A rite of passage for a six-year-old? Hannah thought that was a bit of an overstatement, but as far as she knew, no first-grader had ever been harmed by watching Bambi. “Why don’t you do a double feature?” she suggested. “Show Bambi first and follow it up with Cinderella. All the kids love that, and it has a happy ending.”

“That’s perfect! Then they won’t go to sleep thinking sad thoughts. Thanks, Hannah. You really should think about getting married and having kids of your own. You’d make such a good mother.”

Of course Hannah sent Andrea off with cookies for the kids to munch while they watched the movies. Munchies were a necessity when it came to double features, and children were always hungry for snacks. Once her sister had left with a box of mixed treats including Molasses Crackles for Tracey, Old-Fashioned Sugar Cookies for Bethie and Grandma McCann, Triplet Chiplets for Karen, and Lovely Lemon Cookie Bars for Andrea, Hannah cleaned up the kitchen, removed the pans of Butterscotch Bonanza Bars from the oven when her timer sounded, sat down at the workstation with a fresh cup of coffee, and thought about what her sister had said.

Andrea had hit the nail on the head when it came to Hannah’s dilemma. She wanted children, she’d always wanted children, but she wasn’t sure she wanted to get married.
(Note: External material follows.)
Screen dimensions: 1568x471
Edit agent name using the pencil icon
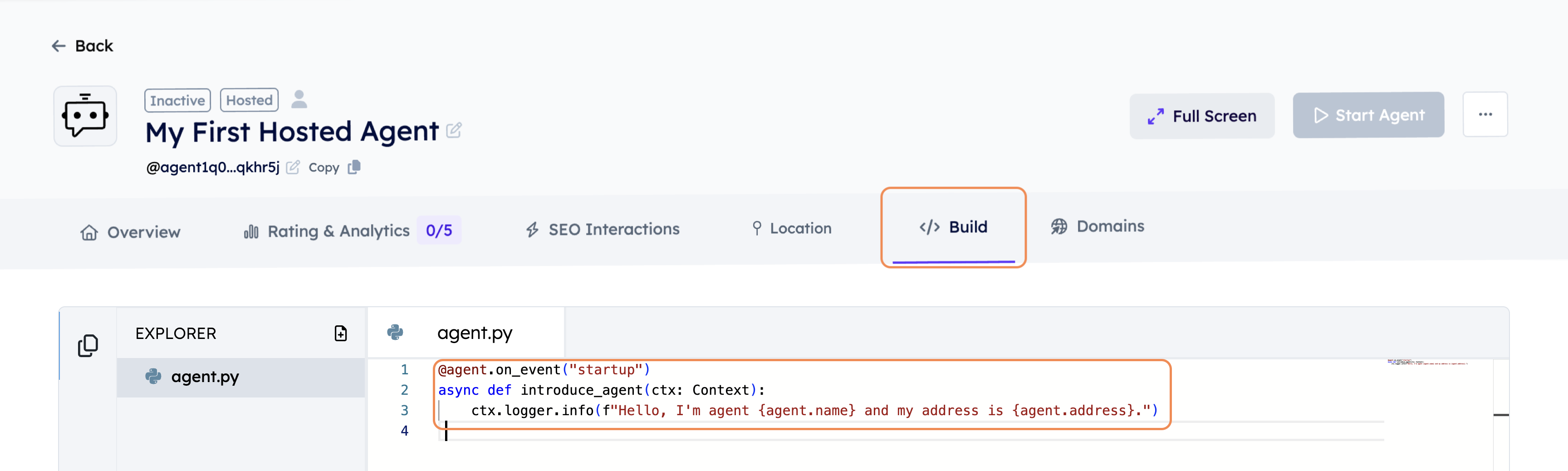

And if she did decide to get married, who would it be? She had two choices for a husband. One was Mike Kingston, chief detective at the Winnetka County Sheriff’s Department, and the other was Norman Rhodes, the town dentist. The way things stood right now, neither choice was perfect.

Mike wasn’t good husband material, and he was the first to admit it. He had a roving eye, and Hannah knew she’d always wonder if she was his only love. And then there was Norman, who’d been the clear choice two months ago. But things had changed and she was beginning to have doubts about him.

Hannah was well aware of the fact that she could be a single mother, but that wasn’t her cup of tea. She liked the concept of the nuclear family, and she believed that, if at all possible, children should have both a father and a mother. Extended family was even better. She wanted her children to know their grandparents, cousins, aunts, and uncles.

Last year she’d almost made a choice. Spending the night at Norman’s house, the house they’d designed together for a contest, had been a huge deciding factor. It hadn’t been romance, not that night. She’d been so exhausted by chasing down leads in Ronni Ward’s murder that Norman had made a unilateral decision and informed her that he wouldn’t let her drive home. He’d given her his bedroom, and in the morning, he’d cooked an amazing breakfast for her using her favorite recipe for popovers.

In moments of levity, Hannah admitted that the breakfast might have been the part that tipped the scales in Norman’s favor. No man except the cook at the Corner Tavern had ever made breakfast for her before. And then, just as she was seriously considering accepting Norman’s standing proposal, he’d dropped the bombshell.

The incendiary device had a name, and it had first appeared at one of Delores’s brunches at the Lake Eden Inn. Its name was Doctor Beverly Thorndike, Norman’s former fiancée, and she was a perfect size three with the high cheekbones and gorgeous face of a major starlet. Norman had lobbed the grenade into their midst by introducing her as his new partner, and Hannah’s dream of a happy and secure family life as his wife had exploded like a popped soap bubble.

And now Doctor Bev, as everyone called her, was here in Lake Eden, working with Norman at the Rhodes Dental Clinic and living in an apartment at Lake Eden’s upscale apartment complex, The Oaks. She’d moved here in January, and everyone in town seemed to love her…everyone except Hannah. Even Hannah’s own niece, Tracey, thought Doctor Bev was wonderful.